Cable and phone companies have told Congress that regulatory second-guessing, prescriptive rules or lengthy review and approval processes would be disastrous to industry efforts to respond in real time to cybersecurity threats.
As the House and Senate consider cybersecurity legislation, the heads of the National Cable & Telecommunications Association, CTIA: The Wireless Association and US Telecom Wednesday wrote the leaders of the House and Senate, laying out their priorities for a national approach to cyber defense and providing some must-haves in any cybersecurity legislation.
"We agree with Congress that ensuring the security of cyber space is a national imperative," they wrote, "and we share the goal of promoting a national framework for cybersecurity that enhances our economic and national security posture." But, they said, "essential to that framework is ensuring that critical infrastructure providers retain the freedom to implement all measures available to them to secure their networks and systems."
The letter comes on the eve of the introduction of a Republican-backed cybersecurity billed as an alternative to a Senate Democrat version introduced two weeks ago, the latter which talked about the Department of Homeland Security developing "risk-based" network performance requirements for networks.

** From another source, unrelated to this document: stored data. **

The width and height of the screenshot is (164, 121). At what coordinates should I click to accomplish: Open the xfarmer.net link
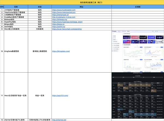coord(60,120)
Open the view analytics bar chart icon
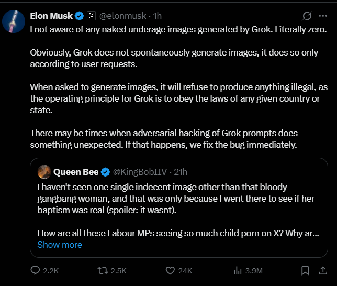The image size is (337, 286). (x=238, y=271)
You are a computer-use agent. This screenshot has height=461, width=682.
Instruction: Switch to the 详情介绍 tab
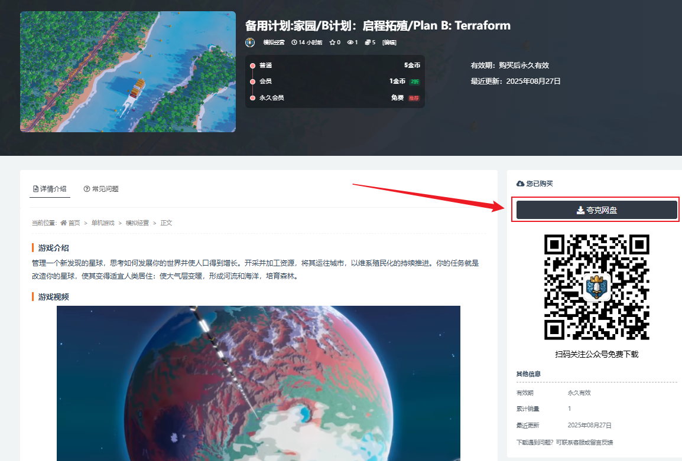pos(50,189)
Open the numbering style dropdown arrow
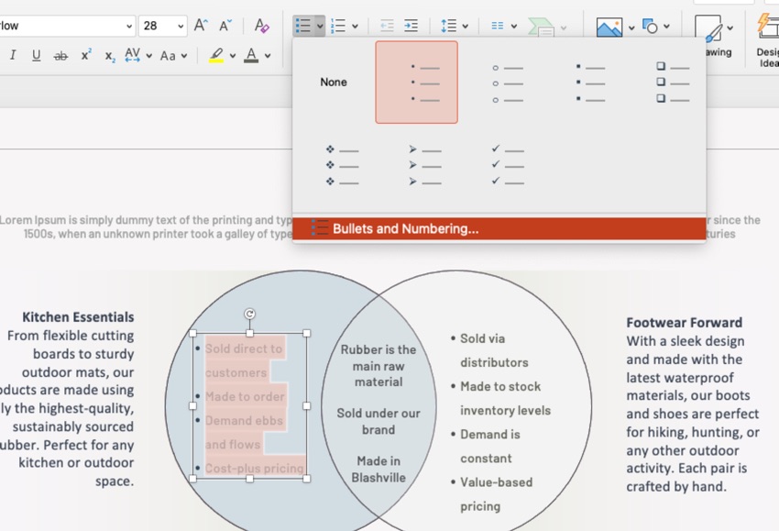779x531 pixels. (355, 25)
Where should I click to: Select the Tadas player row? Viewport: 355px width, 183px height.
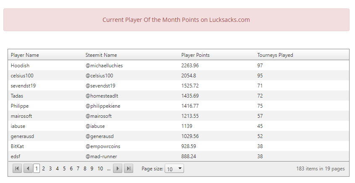tap(17, 96)
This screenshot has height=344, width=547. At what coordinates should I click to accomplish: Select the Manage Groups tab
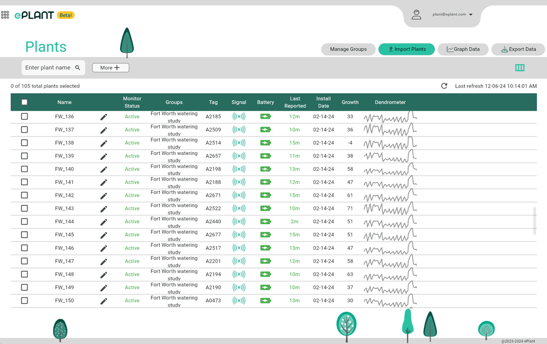(348, 49)
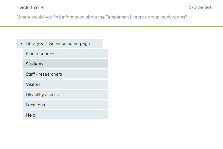Go to the Locations menu entry

[65, 105]
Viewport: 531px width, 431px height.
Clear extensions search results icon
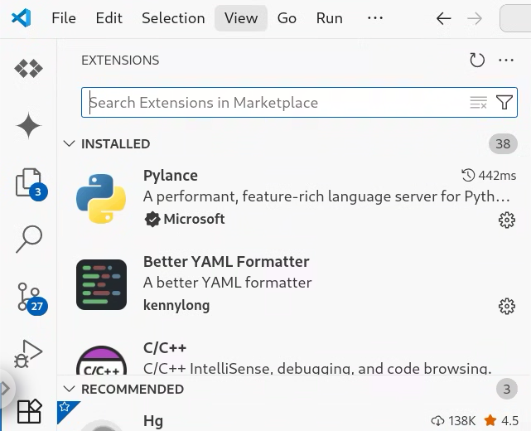click(479, 102)
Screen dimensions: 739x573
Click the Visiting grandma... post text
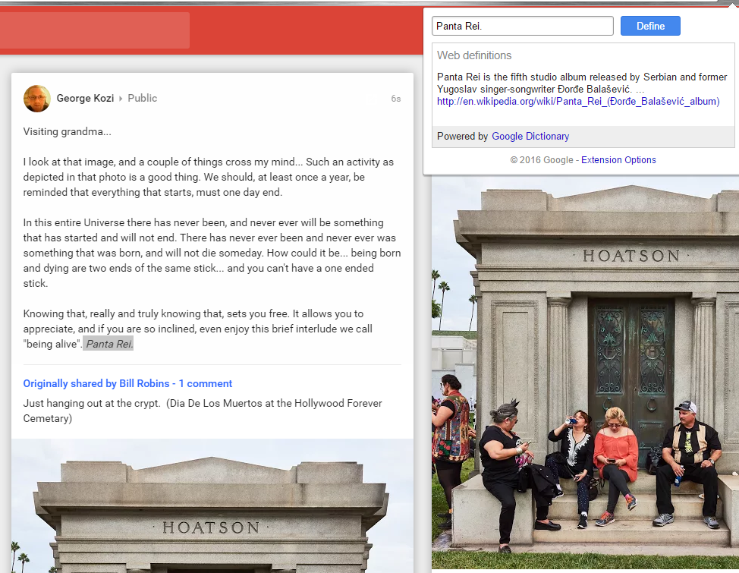pos(68,132)
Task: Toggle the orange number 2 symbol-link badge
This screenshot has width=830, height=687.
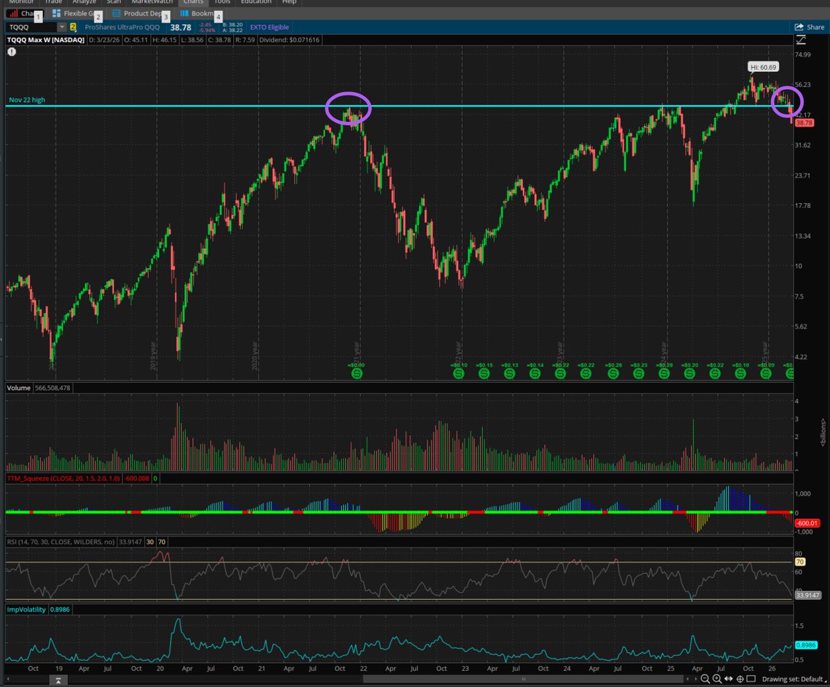Action: pyautogui.click(x=73, y=27)
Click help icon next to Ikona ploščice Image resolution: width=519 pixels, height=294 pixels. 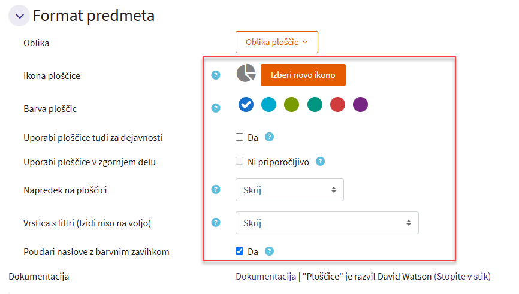(x=216, y=75)
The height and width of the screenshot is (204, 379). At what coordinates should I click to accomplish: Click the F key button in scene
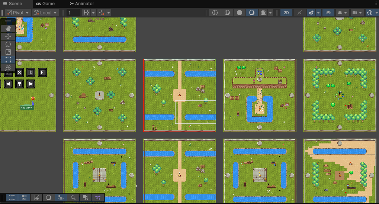[42, 72]
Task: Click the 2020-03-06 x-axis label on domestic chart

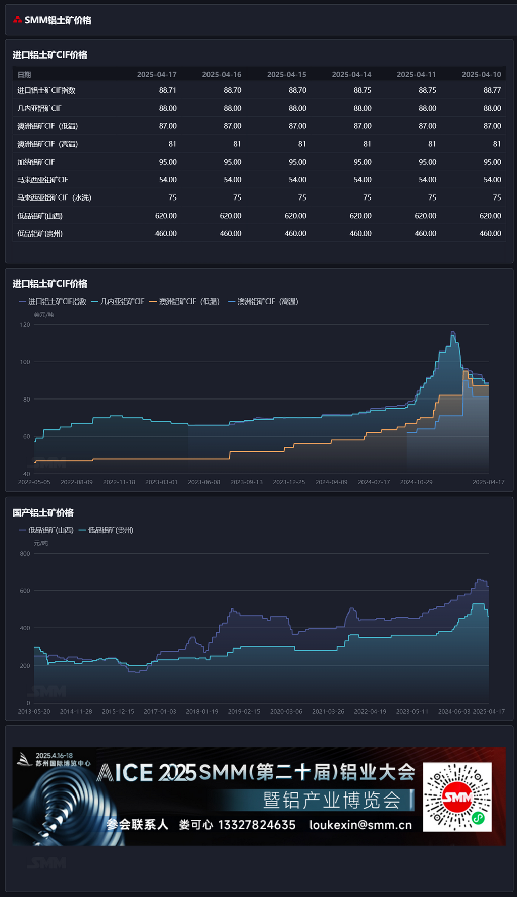Action: click(286, 711)
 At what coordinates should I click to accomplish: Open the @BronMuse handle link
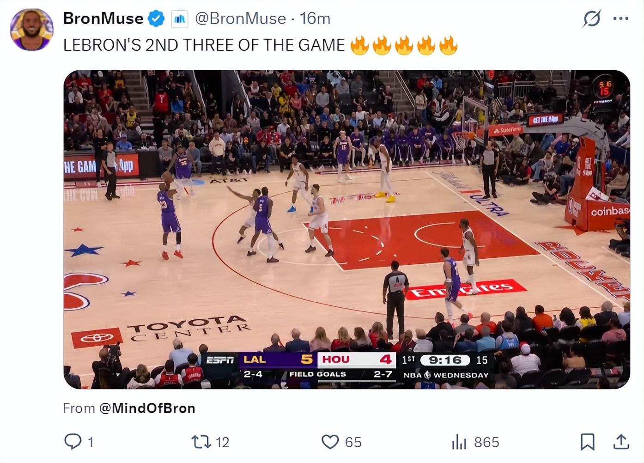tap(240, 18)
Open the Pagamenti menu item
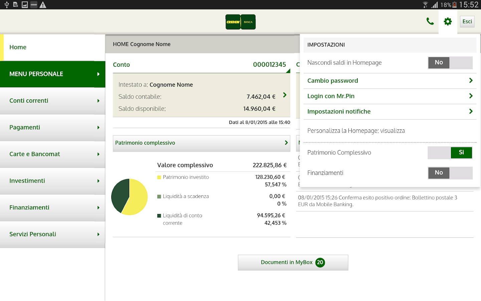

The letter points out that when DHS was created, the idea was a rapid response that relied on a strong partnership with the private sector. They suggest the cyber threats remain "undiminished" as should the government's commitment to that private sector partnership.
They also put in a plug for more information sharing between government and industry and protections for that sharing. "Effective cybersecurity detection and deterrence also requires the ongoing sharing of threat information between government and infrastructure providers," they wrote. "Legislation that removes the current legal barriers to information sharing and establishes the appropriate safeguards for the use of such information would greatly improve cybersecurity."
NCTA president Michael Powell, CTIA president Steve Largent, and US Telecom president Walter McCormick outlined the following legislative priorities:
- Rely on government/industry partnership rather than top-down regulations.
- Ensure that providers have the tools they need to detect and respond to cyber threats.
- Recognize that broadband cyber defense efforts should include the full ecosystem.
- Improve the federal government's own cybersecurity posture.
- Promote innovation and investment in cybersecurity.
- Lead consumer education efforts.
The three associations have already come out in favor of a House cybersecurity bill introduced last November by House Intelligence Committee Chairman Mike Rogers (R-Mich.). That bill would immunize the private sector from criminal or civil liability for using cybersecurity systems, sharing information, or not acting on information obtained or shared.